▶ _Your instructions_: An exact copy of every entry is needed here; the images stay out.

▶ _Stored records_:
BEGIN

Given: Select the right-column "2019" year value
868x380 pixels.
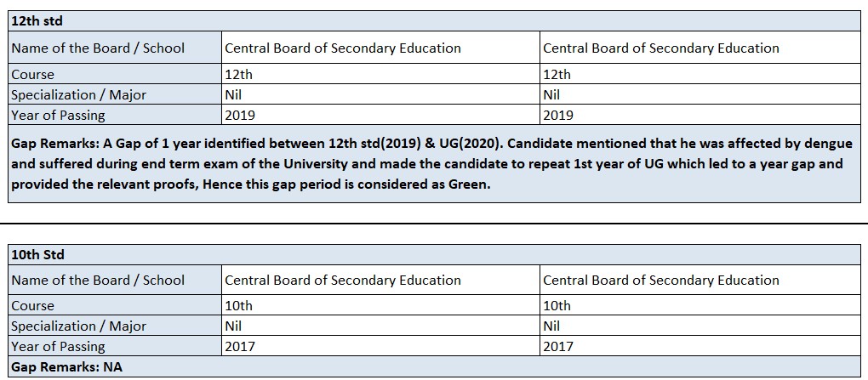Looking at the screenshot, I should [558, 116].
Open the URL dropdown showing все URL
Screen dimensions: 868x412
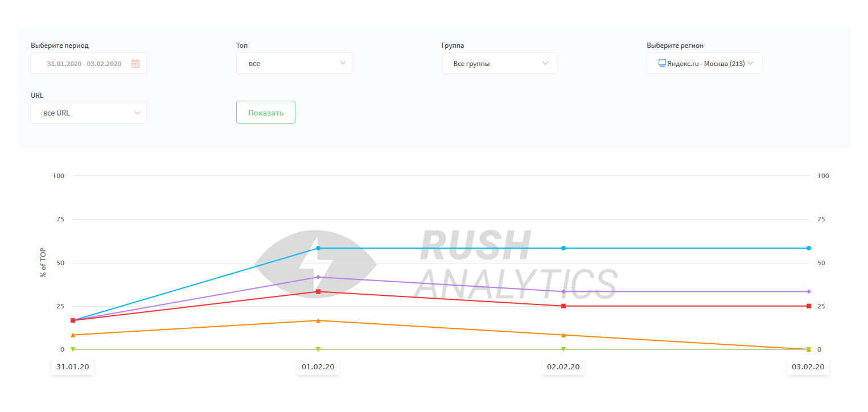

END

▶ _Written answer_:
Given: Select the right-column "2019" year value
868x380 pixels.
Looking at the screenshot, I should [558, 116].
Open the URL dropdown showing все URL
Screen dimensions: 868x412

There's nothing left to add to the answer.